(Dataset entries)

|---|

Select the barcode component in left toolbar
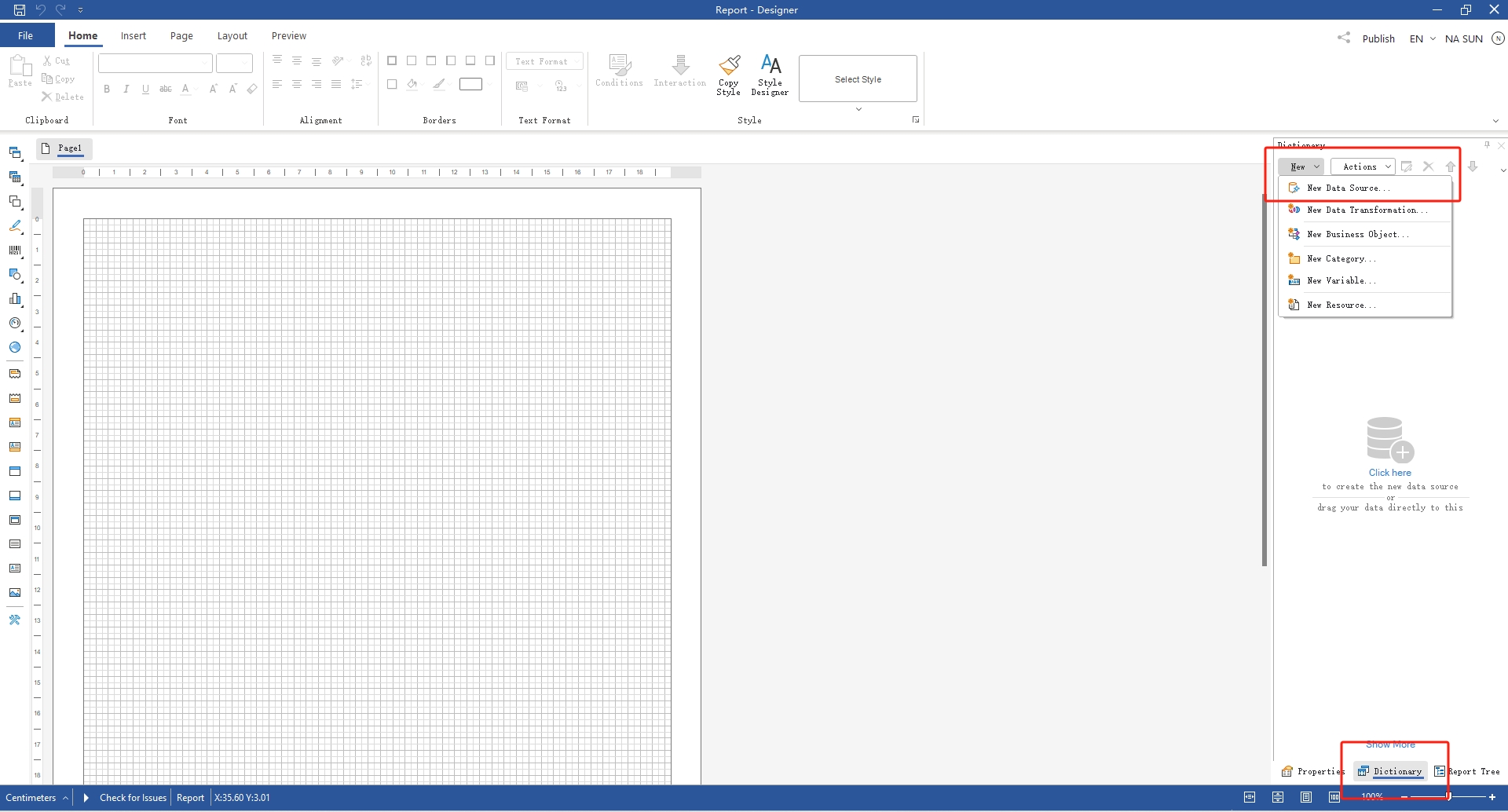 [15, 251]
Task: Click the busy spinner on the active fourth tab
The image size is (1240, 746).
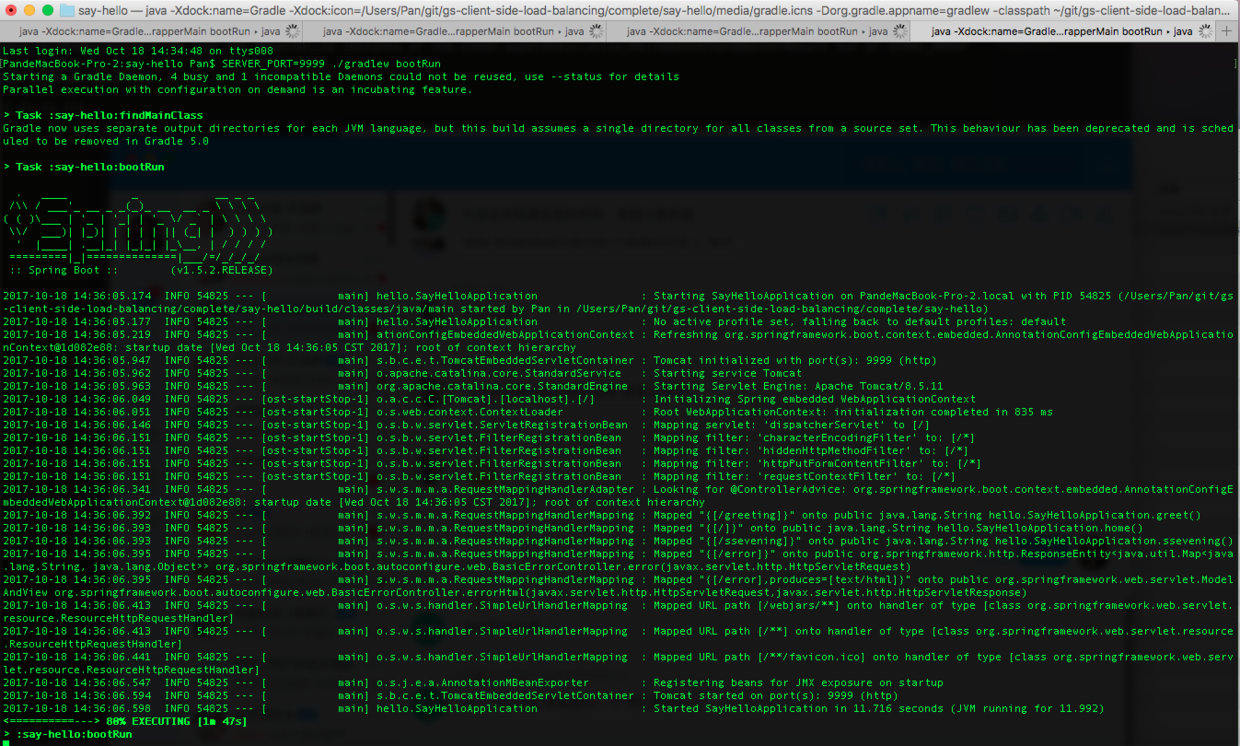Action: point(1204,31)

|---|

* **WHAT IS EXPECTED**
Every line above should be retyped exactly; the pictures do not belong in the copy.

* **TASK RESULT**
Select the barcode component in left toolbar
 [15, 251]
Task: Click the busy spinner on the active fourth tab
The image size is (1240, 746).
Action: point(1204,31)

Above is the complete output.